The baby's name would be Travis Joseph.

"If someone died and was important to my husband," Mary Kay says, "that's all I need to know."

When Patriquin's parents learned that the Churches had named their baby boy after their son, they sent Mary Kay a DVD telling the story of their son's life. "Little Travis will have this big angel standing over him to help and guide him," they promised.

Mary Kay's face is broad, with high cheekbones. Some people mistake her for Mexican or American Indian. Her mother was Japanese. On her father's side, she's Russian and Polish. She's a country girl, from a farm in central Maryland. Her face always wears a smile, and many of her sentences slide into an easy laugh.

Her days are long and full. She squeezes household chores and other duties between naps, baths, diaper changes and nursing sessions. She doesn't get out much. Once a week, she puts JC in a stroller and Travis in a baby sling and goes to the grocery store or farmer's market. Once a month, friends babysit the boys so she can go to the doctor, get her hair cut, run essential errands. She hasn't been to a movie in ages.

"Life is good," she says with typical cheer. "I love being able to stay home with my boys. I have my hands full, but not any more than anybody else."

She has been touched by the kindness of friends, neighbors and strangers.

When they learned her husband was serving in Iraq, the guys from Gutter Brothers who fixed her gutters and downspouts refused payment. (Mary Kay took them a Marine Corps silver dollar, and John plans to send a flag flown over headquarters in Ramadi.) Electrician Keith Martin, who hooked up her dryer and wired some other fixtures, tore up her check. The president of Valley Forge Military Academy and College, where John had risen from teacher to dean of the college before his latest deployment, brought over a Christmas tree.

"I'm not looking for handouts," Mary Kay says. "I'm independent and fairly private, so I've had to learn to be gracious."

She tries to stay in touch with John every day via e-mail and worries when the server is down for several days. One night, JC woke up and wouldn't stop crying. She was sure something bad had happened to John.

It turned out to be a false alarm, but she frets when she sees a strange car parked on the street, and she dreads the sight of a government vehicle. She doesn't like hearing the phone ring early in the morning or late at night.

"If something happens to John, I'm not worried about me. If I have to work shoveling snow, I'll survive. What concerns me is these little guys not knowing their father."

Does she resent the sacrifice she and her husband are making?

"This is the choice we made.

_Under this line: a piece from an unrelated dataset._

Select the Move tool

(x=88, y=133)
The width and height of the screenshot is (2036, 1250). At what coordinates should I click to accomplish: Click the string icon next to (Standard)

We raised our hands to serve, and my husband knew he would be deployed," Mary Kay says. "We're proud to be able to contribute."

John feels the same. "I am humbled, honored and proud to serve with the young men and women here," he writes in an e-mail. "I wish all Americans could know not just the horror of war but also the true sense of selflessness and commitment to ideals beyond self that I see here every day."

And yet, he confesses, he is conflicted.

"I miss Mary Kay and the boys more than I ever imagined I would," he writes. "When I left, JC was not talking and now he easily greets me with 'Hi, Daddy. One fish, two fish, red fish, blue fish.' It is amazing to me."

JC has learned other things. Ask him where Daddy is and he says, "Ahrock."

Ask him when Daddy will come back and JC says, "April."

Until then, in a small white house with an American flag by the door, a mother waits and prays for her husband with her two little boys - the one he has not seen for a long while, and the one he has not seen at all.